Exercise directions. Convert the part of the records that opens with the line containing "you (238, 158)" and closes with the line containing "COVER [744, 173]" into a numbered list, omitting blank lines. List only those lines.

Item position records
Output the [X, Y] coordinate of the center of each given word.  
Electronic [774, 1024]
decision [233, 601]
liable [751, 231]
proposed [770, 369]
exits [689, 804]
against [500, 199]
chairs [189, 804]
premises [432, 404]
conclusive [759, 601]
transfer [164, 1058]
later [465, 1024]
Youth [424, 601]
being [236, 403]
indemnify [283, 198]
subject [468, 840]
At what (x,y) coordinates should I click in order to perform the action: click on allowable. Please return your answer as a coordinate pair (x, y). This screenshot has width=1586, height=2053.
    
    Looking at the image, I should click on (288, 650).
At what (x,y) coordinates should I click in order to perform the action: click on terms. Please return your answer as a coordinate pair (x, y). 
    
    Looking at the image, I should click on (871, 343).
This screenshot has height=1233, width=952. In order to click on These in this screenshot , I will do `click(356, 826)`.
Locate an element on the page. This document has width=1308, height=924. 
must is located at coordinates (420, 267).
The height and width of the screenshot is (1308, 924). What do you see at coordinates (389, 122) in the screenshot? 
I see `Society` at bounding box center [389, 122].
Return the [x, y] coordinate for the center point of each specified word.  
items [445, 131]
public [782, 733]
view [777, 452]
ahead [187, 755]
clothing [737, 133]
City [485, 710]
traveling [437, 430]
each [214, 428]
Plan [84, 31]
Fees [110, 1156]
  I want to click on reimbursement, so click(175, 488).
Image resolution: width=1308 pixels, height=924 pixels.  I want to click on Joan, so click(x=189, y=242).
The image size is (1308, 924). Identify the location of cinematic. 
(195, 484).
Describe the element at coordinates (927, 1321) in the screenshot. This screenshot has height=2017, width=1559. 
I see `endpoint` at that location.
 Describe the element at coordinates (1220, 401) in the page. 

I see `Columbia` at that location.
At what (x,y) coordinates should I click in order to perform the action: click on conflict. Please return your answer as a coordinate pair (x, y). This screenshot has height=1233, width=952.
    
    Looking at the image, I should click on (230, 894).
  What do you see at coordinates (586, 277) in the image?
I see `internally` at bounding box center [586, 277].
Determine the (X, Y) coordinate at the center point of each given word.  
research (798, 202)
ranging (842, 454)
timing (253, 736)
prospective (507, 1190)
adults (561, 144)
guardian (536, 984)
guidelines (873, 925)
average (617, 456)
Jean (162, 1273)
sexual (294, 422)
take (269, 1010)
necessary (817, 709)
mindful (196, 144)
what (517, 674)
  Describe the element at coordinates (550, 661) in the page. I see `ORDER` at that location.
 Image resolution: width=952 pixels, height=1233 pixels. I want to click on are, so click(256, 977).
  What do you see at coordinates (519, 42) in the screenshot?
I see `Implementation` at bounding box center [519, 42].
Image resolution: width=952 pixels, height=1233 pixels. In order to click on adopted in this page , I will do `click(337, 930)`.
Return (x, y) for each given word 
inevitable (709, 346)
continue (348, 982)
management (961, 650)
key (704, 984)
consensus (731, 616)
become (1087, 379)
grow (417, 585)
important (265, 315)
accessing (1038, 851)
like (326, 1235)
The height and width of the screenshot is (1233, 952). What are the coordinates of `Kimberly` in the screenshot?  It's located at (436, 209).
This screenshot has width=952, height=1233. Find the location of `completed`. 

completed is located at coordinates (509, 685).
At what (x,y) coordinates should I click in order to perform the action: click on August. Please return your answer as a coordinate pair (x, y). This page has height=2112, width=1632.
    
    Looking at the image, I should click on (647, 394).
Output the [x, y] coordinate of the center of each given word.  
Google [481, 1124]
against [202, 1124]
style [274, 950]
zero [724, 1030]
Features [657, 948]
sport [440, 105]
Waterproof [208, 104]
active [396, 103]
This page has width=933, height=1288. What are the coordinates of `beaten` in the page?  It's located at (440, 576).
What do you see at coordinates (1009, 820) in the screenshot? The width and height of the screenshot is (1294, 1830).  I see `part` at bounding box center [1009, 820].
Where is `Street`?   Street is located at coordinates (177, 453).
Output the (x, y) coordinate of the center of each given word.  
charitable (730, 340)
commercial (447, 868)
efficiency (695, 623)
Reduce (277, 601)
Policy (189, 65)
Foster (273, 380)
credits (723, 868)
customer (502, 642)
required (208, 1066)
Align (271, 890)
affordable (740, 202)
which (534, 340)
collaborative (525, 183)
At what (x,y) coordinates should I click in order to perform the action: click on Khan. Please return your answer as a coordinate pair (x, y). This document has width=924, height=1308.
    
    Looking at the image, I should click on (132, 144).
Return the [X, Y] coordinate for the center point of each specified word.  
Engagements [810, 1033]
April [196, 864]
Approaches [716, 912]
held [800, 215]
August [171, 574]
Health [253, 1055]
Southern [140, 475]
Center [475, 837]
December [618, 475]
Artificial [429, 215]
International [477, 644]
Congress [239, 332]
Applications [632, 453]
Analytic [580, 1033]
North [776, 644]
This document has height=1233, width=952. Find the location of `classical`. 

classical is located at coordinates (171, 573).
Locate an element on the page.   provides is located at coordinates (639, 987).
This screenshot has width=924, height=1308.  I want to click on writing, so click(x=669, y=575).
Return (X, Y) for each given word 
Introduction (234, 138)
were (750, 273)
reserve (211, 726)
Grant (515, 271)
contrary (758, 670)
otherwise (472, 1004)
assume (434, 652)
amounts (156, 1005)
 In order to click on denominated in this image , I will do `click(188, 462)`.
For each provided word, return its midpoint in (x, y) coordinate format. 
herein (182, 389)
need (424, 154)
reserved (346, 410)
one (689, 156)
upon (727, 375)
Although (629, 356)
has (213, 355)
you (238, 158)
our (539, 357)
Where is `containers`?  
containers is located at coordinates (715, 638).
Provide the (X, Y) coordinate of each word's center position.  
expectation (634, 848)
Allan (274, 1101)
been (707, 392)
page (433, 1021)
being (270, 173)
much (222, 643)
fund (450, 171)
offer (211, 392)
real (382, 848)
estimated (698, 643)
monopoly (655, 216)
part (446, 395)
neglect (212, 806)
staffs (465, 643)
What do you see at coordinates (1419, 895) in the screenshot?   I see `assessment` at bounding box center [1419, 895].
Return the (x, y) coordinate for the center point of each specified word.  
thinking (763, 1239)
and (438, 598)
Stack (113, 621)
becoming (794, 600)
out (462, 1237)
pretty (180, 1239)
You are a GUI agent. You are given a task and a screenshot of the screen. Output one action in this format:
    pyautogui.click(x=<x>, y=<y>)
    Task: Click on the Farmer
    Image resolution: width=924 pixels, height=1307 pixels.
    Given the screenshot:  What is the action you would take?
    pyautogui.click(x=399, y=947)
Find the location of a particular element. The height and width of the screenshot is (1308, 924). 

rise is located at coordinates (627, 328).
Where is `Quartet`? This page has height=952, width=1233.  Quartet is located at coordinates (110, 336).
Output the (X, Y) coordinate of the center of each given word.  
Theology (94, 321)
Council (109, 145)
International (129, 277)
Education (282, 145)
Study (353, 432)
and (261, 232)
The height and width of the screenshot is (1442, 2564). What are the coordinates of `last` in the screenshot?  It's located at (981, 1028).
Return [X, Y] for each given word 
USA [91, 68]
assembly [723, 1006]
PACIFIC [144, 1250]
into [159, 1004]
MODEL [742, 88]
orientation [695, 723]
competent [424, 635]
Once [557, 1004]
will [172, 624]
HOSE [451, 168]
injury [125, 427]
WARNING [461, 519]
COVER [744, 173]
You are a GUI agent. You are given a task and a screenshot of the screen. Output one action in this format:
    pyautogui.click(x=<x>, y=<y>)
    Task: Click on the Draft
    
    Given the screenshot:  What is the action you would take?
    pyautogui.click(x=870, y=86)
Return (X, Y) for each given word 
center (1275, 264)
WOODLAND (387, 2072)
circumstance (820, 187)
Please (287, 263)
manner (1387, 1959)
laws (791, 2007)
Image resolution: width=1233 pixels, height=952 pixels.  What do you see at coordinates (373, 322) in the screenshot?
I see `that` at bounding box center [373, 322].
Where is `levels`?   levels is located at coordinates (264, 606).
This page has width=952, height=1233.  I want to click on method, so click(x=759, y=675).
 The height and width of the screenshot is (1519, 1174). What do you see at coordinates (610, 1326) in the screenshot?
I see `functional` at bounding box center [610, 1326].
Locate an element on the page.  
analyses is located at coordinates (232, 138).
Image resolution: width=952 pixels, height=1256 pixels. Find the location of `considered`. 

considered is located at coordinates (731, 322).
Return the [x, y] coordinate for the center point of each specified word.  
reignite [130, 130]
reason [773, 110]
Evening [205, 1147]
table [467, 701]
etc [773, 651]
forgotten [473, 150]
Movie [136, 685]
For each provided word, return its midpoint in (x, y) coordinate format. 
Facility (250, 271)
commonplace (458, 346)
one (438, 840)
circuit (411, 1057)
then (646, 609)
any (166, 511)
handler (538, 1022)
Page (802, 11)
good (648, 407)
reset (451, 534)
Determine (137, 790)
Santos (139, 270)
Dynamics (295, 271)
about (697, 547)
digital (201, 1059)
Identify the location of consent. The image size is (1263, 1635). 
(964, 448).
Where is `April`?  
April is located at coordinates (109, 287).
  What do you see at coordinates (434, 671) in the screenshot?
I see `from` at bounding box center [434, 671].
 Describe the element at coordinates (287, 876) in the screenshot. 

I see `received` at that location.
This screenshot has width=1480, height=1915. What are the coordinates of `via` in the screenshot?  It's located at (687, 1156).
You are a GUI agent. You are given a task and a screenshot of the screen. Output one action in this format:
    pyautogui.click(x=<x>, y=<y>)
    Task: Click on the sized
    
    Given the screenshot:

Final result.
1. you (238, 158)
2. our (539, 357)
3. Where is `containers`?  
4. containers is located at coordinates (715, 638).
5. Provide the (X, Y) coordinate of each word's center position.  
6. expectation (634, 848)
7. Allan (274, 1101)
8. been (707, 392)
9. page (433, 1021)
10. being (270, 173)
11. much (222, 643)
12. fund (450, 171)
13. offer (211, 392)
14. real (382, 848)
15. estimated (698, 643)
16. monopoly (655, 216)
17. part (446, 395)
18. neglect (212, 806)
19. staffs (465, 643)
20. What do you see at coordinates (1419, 895) in the screenshot?   I see `assessment` at bounding box center [1419, 895].
21. Return the (x, y) coordinate for the center point of each specified word.  
22. thinking (763, 1239)
23. and (438, 598)
24. Stack (113, 621)
25. becoming (794, 600)
26. out (462, 1237)
27. pretty (180, 1239)
28. You are a GUI agent. You are given a task and a screenshot of the screen. Output one action in this format:
29.     pyautogui.click(x=<x>, y=<y>)
30.     Task: Click on the Farmer
31.     Image resolution: width=924 pixels, height=1307 pixels.
32.     Given the screenshot:  What is the action you would take?
33.     pyautogui.click(x=399, y=947)
34. Find the location of a particular element. The height and width of the screenshot is (1308, 924). 
35. rise is located at coordinates (627, 328).
36. Where is `Quartet`? This page has height=952, width=1233.  Quartet is located at coordinates (110, 336).
37. Output the (X, Y) coordinate of the center of each given word.  
38. Theology (94, 321)
39. Council (109, 145)
40. International (129, 277)
41. Education (282, 145)
42. Study (353, 432)
43. and (261, 232)
44. The height and width of the screenshot is (1442, 2564). What are the coordinates of `last` in the screenshot?  It's located at (981, 1028).
45. Return [X, Y] for each given word 
46. USA [91, 68]
47. assembly [723, 1006]
48. PACIFIC [144, 1250]
49. into [159, 1004]
50. MODEL [742, 88]
51. orientation [695, 723]
52. competent [424, 635]
53. Once [557, 1004]
54. will [172, 624]
55. HOSE [451, 168]
56. injury [125, 427]
57. WARNING [461, 519]
58. COVER [744, 173]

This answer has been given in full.